Recognising Your Digital Habits

A digital metacognition pathway for measuring screen time, mapping a day and understanding what habits do to attention, sleep and judgement.

Read before or after the workshop: Digital Metacognition. Extension: Dialogic Exploration.

This is not about judging oneself. It is about observing one's habits precisely enough to recover room for choice. Screen time does not explain everything, but it offers a first clue: what place does the digital environment take in a day, and what does it leave for sleeping, learning, speaking, creating and waiting?

No data is collected here

1. Measure

Find yesterday's screen time

Start with yesterday rather than a vague estimate. A real day is easier to discuss than an impression.

Android

  1. Open the Settings app.
  2. Look for Digital Wellbeing or Screen Time.
  3. Open the dashboard and note the total for the day.
  4. If possible, open the daily detail and write down yesterday's screen time.

iPhone

  1. Open Settings.
  2. Scroll to Screen Time.
  3. Tap See All App & Website Activity.
  4. Select Yesterday and note the total displayed.

2. Visualise

Map yesterday as a 24-hour day

Fill in the main blocks of the day. If you are unsure, choose an honest estimate. The aim is not perfect measurement, but making a distribution visible.

Block Hours Question to ask
Screen time From your phone settings Was it chosen, automatic, relational, useful, or mainly a reflex?
Sleep From bedtime to wake-up time Did screens accompany the last part of the evening?
Work or school away from screens Estimate Where did concentration last, and where did it break?
Physical activity Estimate Did the body have a real place in the day?
Family, friends, offline leisure, transport and meals Estimate Which moments were truly available, not only present?

3. Question

Digital metacognition questionnaire

Answer according to real habits, not according to what you would like to say. There are no good answers here: only clues for understanding oneself better.

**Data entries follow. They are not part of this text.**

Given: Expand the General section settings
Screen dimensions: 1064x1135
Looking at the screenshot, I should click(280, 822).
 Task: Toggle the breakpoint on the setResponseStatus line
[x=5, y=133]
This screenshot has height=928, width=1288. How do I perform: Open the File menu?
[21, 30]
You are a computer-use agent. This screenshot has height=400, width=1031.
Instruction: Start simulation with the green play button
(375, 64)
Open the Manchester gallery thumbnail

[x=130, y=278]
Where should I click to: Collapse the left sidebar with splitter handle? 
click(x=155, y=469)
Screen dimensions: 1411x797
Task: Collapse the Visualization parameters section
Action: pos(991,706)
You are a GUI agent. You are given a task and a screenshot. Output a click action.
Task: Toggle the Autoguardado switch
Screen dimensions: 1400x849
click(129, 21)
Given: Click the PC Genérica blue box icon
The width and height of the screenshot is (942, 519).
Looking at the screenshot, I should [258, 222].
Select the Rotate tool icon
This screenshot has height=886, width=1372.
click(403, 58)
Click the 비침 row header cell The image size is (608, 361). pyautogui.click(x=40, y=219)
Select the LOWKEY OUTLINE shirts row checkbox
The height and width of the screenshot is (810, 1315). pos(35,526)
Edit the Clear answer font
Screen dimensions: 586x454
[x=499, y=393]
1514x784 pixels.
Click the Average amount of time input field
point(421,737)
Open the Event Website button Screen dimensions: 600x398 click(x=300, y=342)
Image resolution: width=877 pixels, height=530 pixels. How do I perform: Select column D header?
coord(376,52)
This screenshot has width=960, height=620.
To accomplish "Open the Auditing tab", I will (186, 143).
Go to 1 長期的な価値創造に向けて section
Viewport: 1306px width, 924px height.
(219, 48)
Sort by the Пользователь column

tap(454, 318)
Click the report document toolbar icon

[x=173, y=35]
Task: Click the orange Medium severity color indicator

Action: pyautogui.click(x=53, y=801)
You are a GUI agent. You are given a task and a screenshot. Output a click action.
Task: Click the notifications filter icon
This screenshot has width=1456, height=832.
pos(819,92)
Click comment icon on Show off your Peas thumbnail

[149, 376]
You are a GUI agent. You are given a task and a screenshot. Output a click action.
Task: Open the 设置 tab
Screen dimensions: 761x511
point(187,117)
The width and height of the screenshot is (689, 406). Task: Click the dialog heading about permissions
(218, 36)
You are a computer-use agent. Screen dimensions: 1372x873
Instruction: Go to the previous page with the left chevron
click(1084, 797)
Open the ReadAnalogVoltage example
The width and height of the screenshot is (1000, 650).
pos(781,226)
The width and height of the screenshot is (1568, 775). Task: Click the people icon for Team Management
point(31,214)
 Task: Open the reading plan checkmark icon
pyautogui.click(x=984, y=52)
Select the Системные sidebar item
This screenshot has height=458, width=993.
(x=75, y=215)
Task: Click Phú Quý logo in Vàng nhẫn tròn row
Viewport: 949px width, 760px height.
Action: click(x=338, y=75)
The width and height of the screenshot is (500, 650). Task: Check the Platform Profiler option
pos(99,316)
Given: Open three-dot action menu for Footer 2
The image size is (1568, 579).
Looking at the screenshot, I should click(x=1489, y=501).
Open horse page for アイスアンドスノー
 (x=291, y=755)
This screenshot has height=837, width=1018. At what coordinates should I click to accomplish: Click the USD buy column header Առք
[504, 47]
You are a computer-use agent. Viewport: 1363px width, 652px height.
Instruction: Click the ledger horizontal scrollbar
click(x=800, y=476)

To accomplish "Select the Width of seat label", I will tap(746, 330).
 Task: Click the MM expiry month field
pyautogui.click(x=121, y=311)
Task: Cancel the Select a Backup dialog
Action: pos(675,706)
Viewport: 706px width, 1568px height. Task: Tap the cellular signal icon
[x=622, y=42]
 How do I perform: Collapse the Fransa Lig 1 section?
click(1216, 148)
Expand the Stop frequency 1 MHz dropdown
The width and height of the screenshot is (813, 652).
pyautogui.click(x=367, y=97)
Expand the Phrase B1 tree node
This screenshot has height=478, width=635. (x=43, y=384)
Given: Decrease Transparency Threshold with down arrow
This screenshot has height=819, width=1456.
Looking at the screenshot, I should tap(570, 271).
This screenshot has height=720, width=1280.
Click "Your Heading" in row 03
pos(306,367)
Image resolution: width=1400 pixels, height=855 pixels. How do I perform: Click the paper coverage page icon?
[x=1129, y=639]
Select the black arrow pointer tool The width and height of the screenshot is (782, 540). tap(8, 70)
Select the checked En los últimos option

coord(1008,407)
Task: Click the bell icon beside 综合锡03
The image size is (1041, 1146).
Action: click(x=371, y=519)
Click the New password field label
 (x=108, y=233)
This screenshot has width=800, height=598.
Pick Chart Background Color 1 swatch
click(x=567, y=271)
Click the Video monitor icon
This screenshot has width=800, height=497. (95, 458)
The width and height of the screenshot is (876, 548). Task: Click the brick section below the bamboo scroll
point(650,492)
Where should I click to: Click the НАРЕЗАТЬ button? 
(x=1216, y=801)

  1. How much screen time did you have yesterday?
  2. Did you look at your phone as soon as you woke up?
  3. At what time did you first check it this morning?
  4. What most often triggers your use: a clear intention, boredom, habit, a notification, or social networks?
  5. After more than an hour on your phone, how do you usually feel?
  6. When a notification arrives during an important task, what happens to your attention?
  7. How long before sleeping did you stop using screens yesterday?
  8. How would you feel about spending one day without your phone?
  9. When you see surprising information online, do you verify it?
  10. Has heavy digital use changed your concentration?
  11. Have you ever tried a voluntary digital break?

4. Read a tendency

Five possible profiles

The profiles are not labels or diagnoses. They are reading hypotheses for discussing one's answers and choosing a small next step.

Explorer

Digital tools are mostly used for chosen goals. The next step is to name the methods that help you keep that distance.

Social

Digital use mainly supports connection. The next step is to protect moments of relationship without needing to be reachable.

Decompressor

Screens serve as rest and release. The next step is to prepare one precise offline alternative for tired moments.

Hyperconnected

The phone often interrupts attention. The next step can be small: one screen-free meal, one notification-free work slot, or thirty minutes before sleep.

Intensive

Use may be hard to interrupt. The next step is to speak with a trusted adult and set one simple, observable objective.